> _WORK ITEM_: Gather each line in the entries that includes the string "arrow".

[Saved data entries]

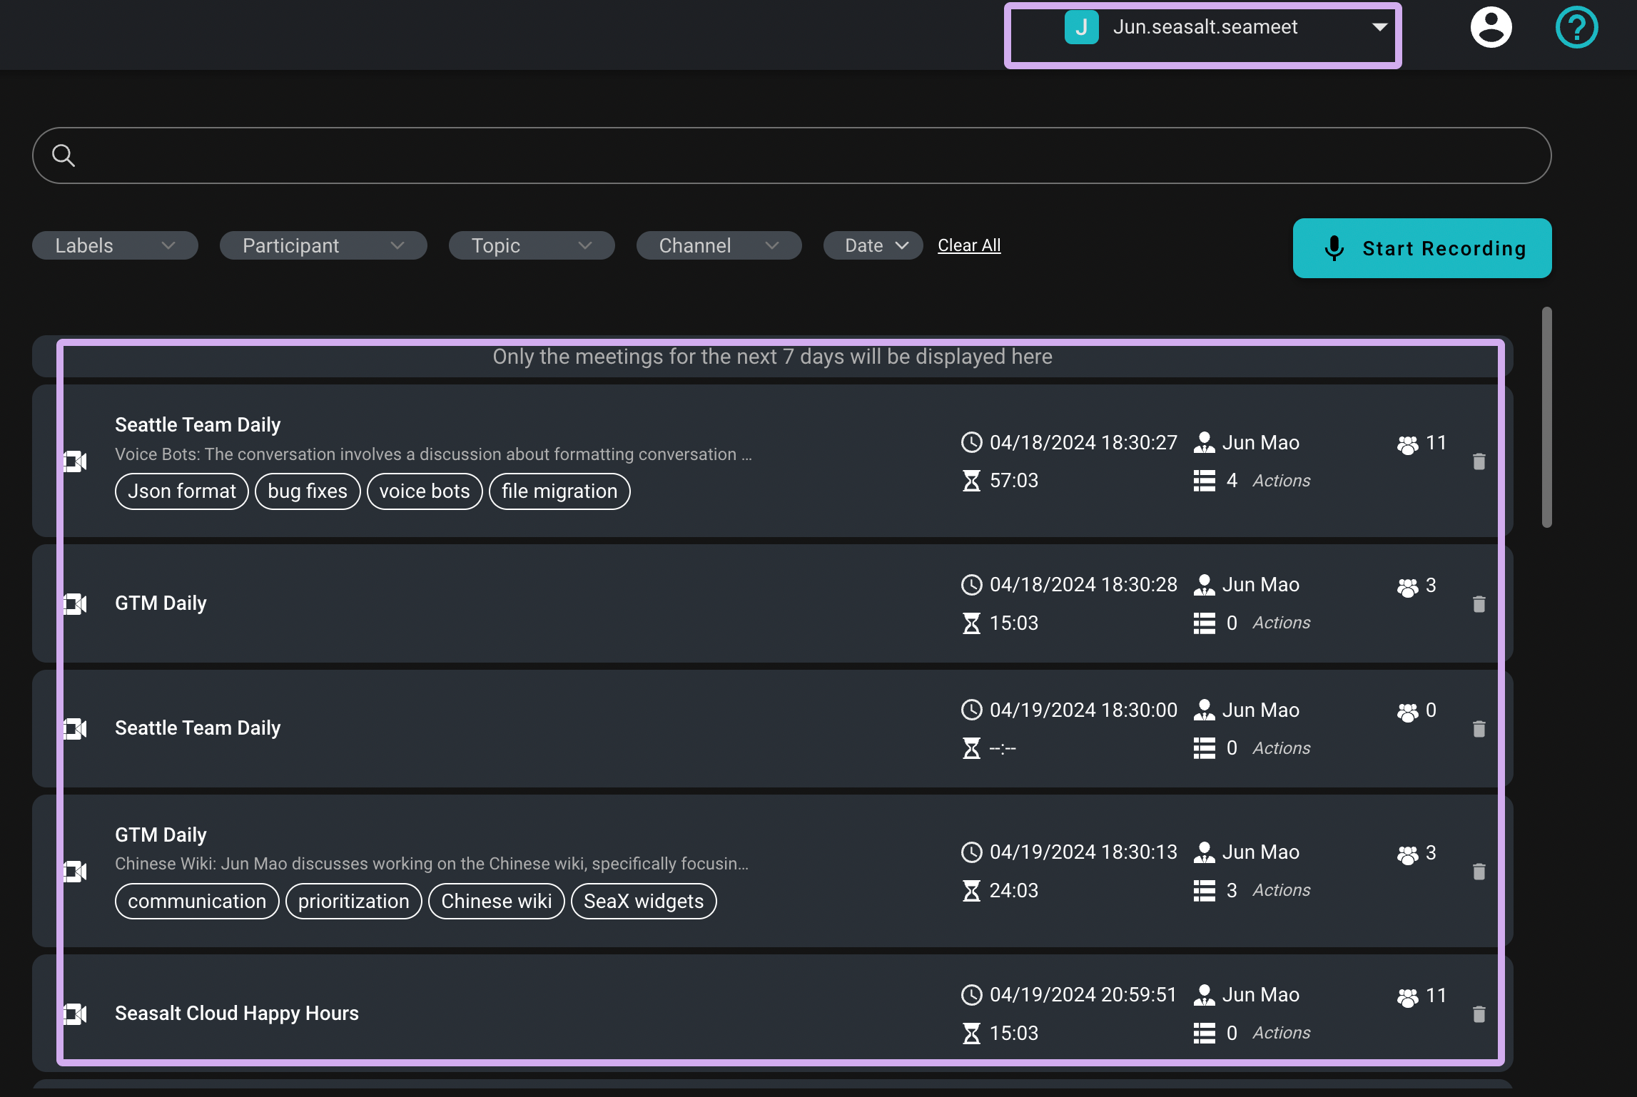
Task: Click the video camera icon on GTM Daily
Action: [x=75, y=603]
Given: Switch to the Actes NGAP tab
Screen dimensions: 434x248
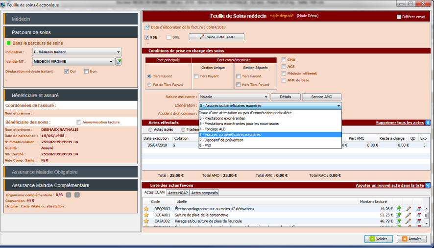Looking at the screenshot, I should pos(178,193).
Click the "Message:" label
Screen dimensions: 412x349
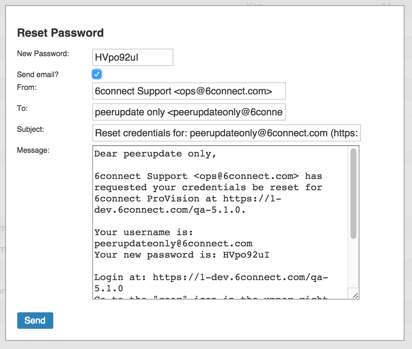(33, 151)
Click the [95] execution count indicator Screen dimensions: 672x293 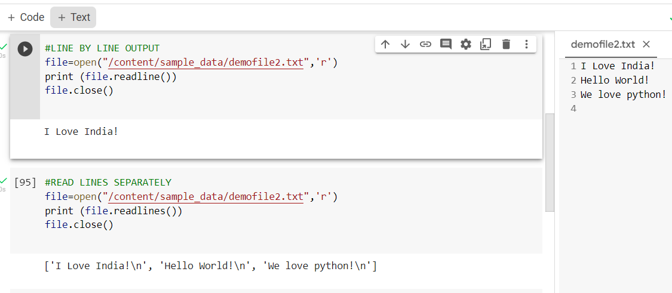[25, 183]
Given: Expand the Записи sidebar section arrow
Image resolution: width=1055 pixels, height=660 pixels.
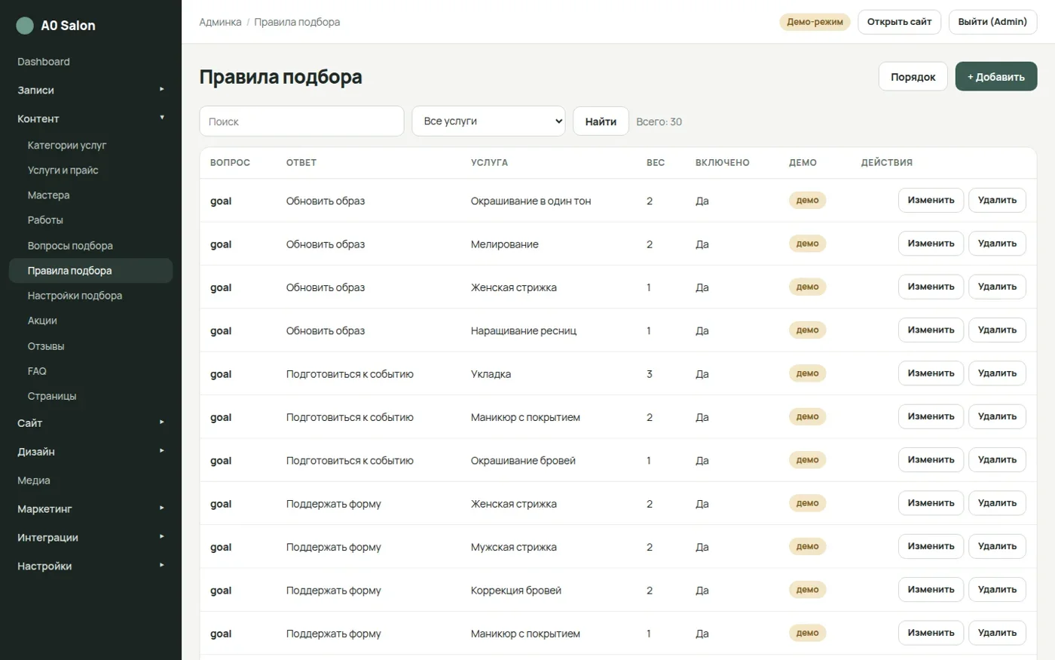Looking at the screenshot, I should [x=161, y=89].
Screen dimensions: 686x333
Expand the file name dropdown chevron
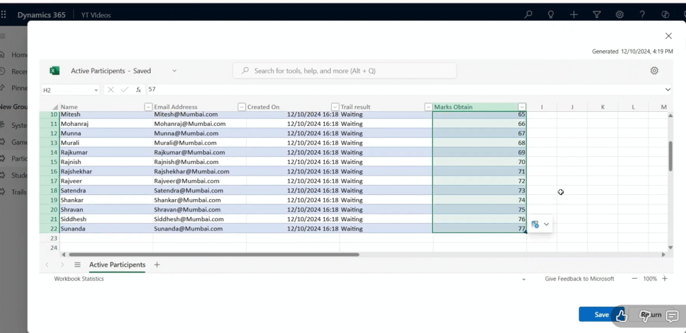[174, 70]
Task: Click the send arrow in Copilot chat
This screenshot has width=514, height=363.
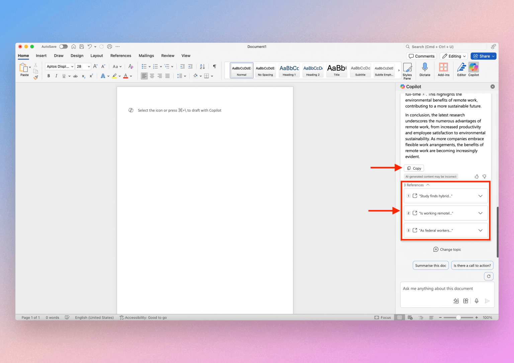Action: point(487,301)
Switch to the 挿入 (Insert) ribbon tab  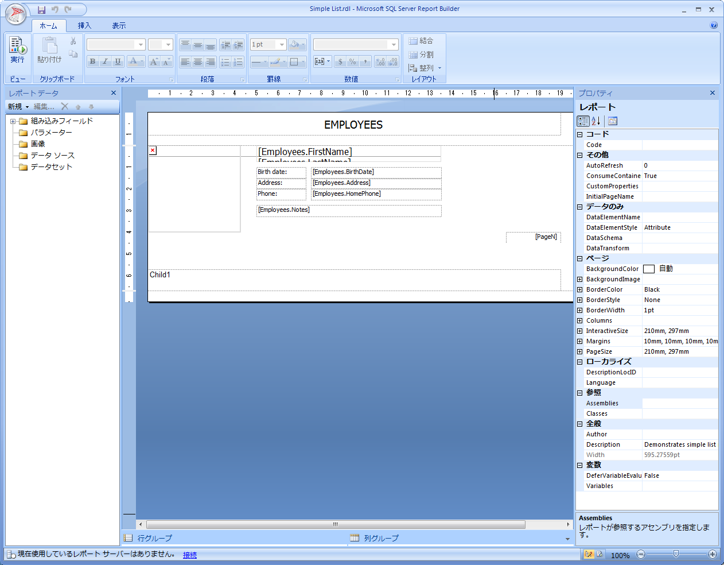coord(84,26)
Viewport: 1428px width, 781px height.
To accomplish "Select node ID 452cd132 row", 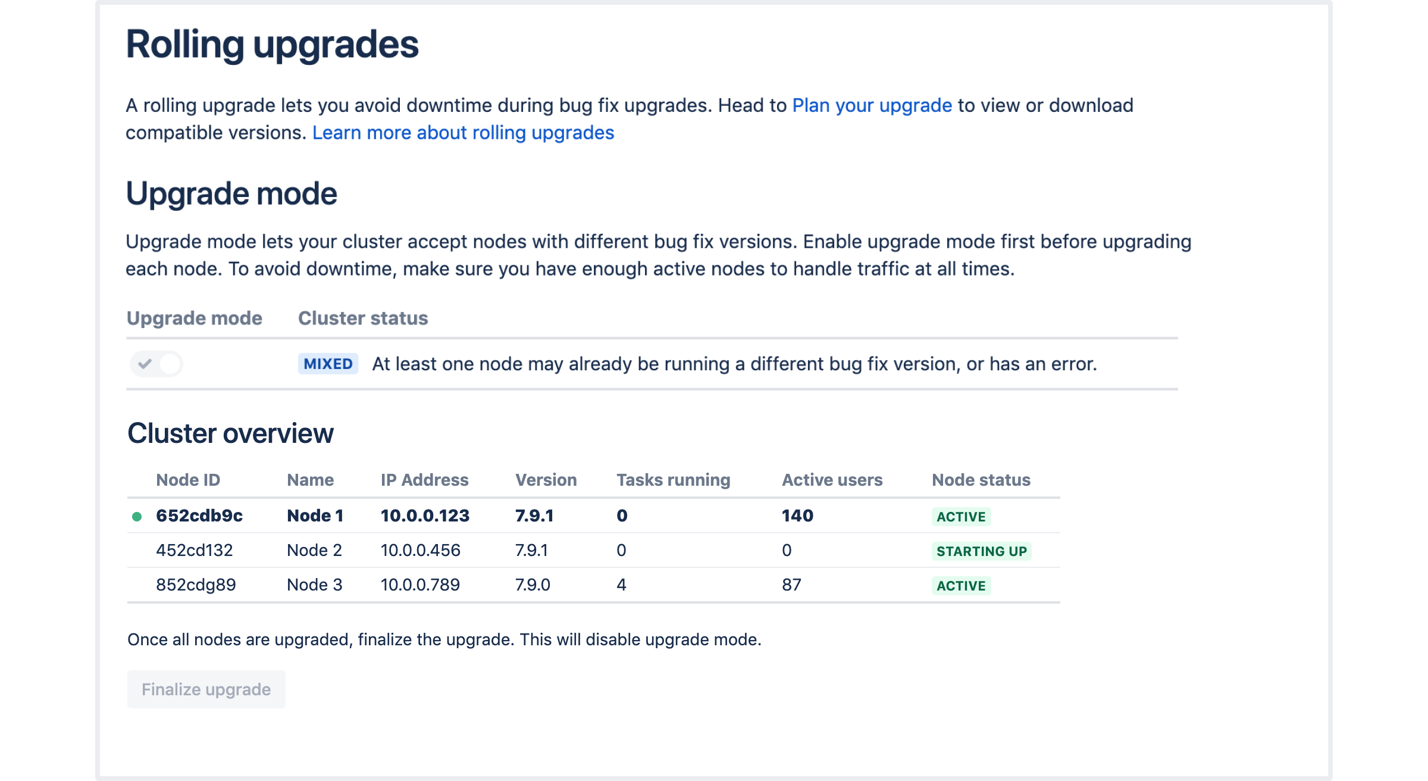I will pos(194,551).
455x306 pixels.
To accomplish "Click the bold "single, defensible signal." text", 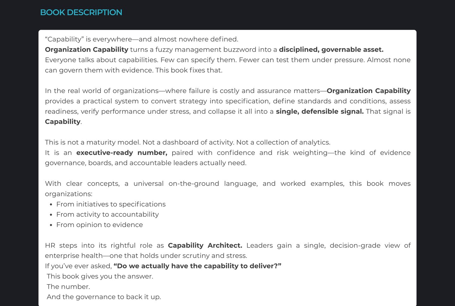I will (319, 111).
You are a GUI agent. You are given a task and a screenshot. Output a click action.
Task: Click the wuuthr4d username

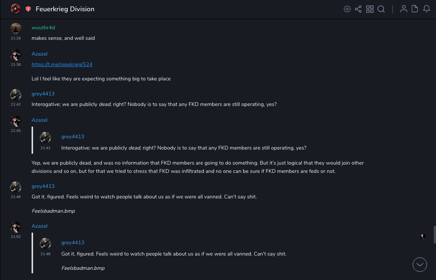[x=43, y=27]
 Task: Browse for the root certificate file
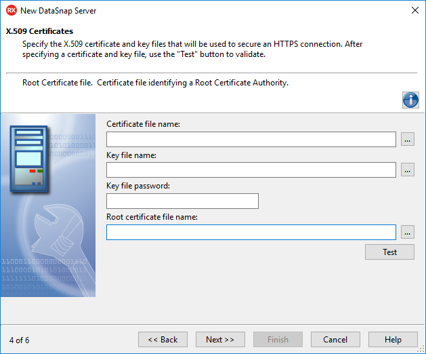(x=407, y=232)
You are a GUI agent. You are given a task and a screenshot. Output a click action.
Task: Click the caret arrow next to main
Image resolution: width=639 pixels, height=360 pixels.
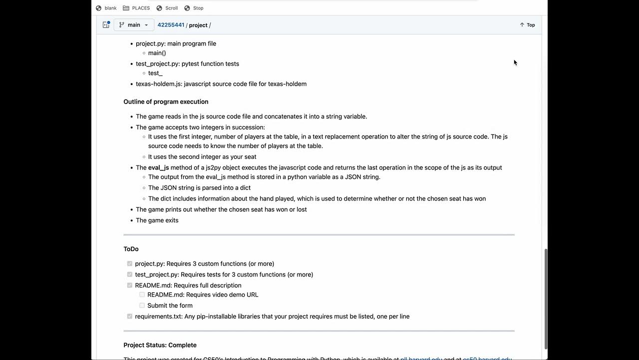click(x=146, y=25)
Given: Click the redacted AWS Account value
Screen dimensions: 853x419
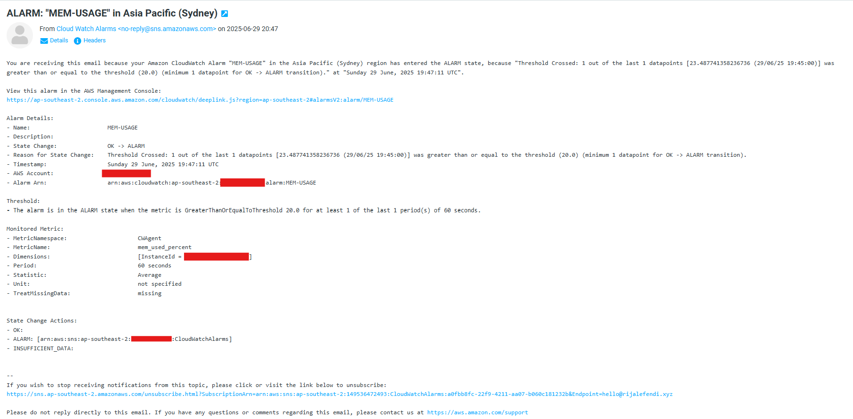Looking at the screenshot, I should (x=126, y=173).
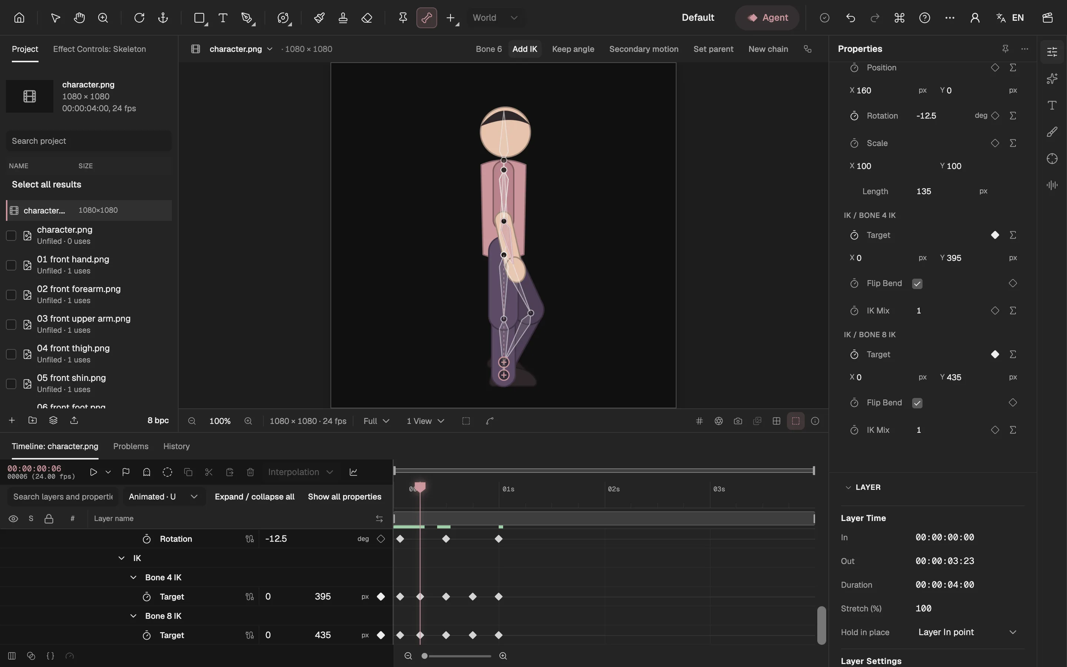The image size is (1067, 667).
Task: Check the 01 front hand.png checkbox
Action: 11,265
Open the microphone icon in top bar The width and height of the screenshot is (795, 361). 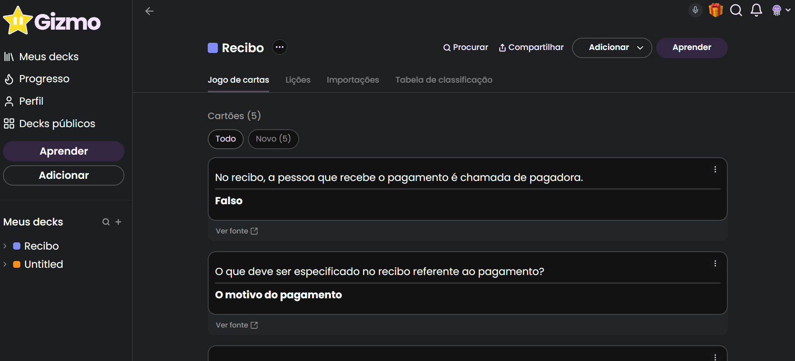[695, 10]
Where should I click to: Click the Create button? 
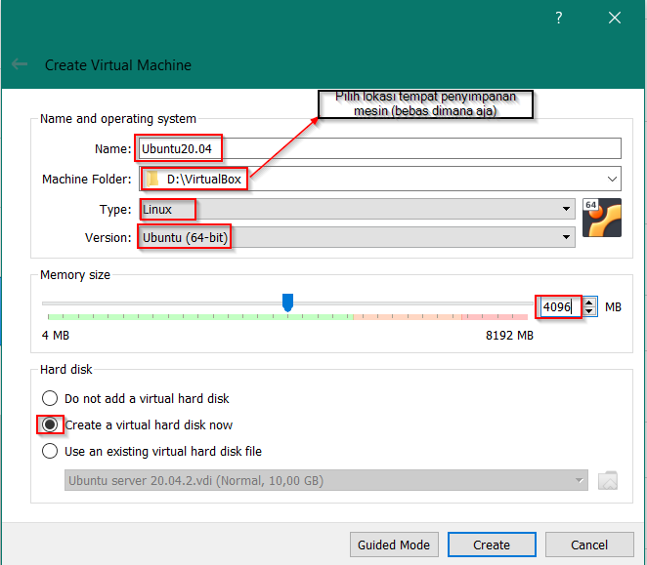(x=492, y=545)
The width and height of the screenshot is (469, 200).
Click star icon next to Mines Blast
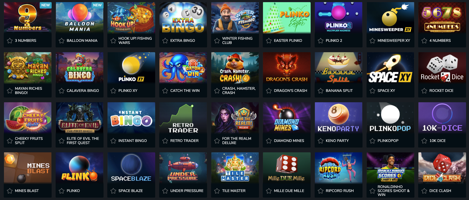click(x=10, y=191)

> _WORKED SOLUTION_:
Given: Expand the Записи sidebar section arrow
Task: Click the send arrow in Copilot chat
Task: Click the caret arrow next to main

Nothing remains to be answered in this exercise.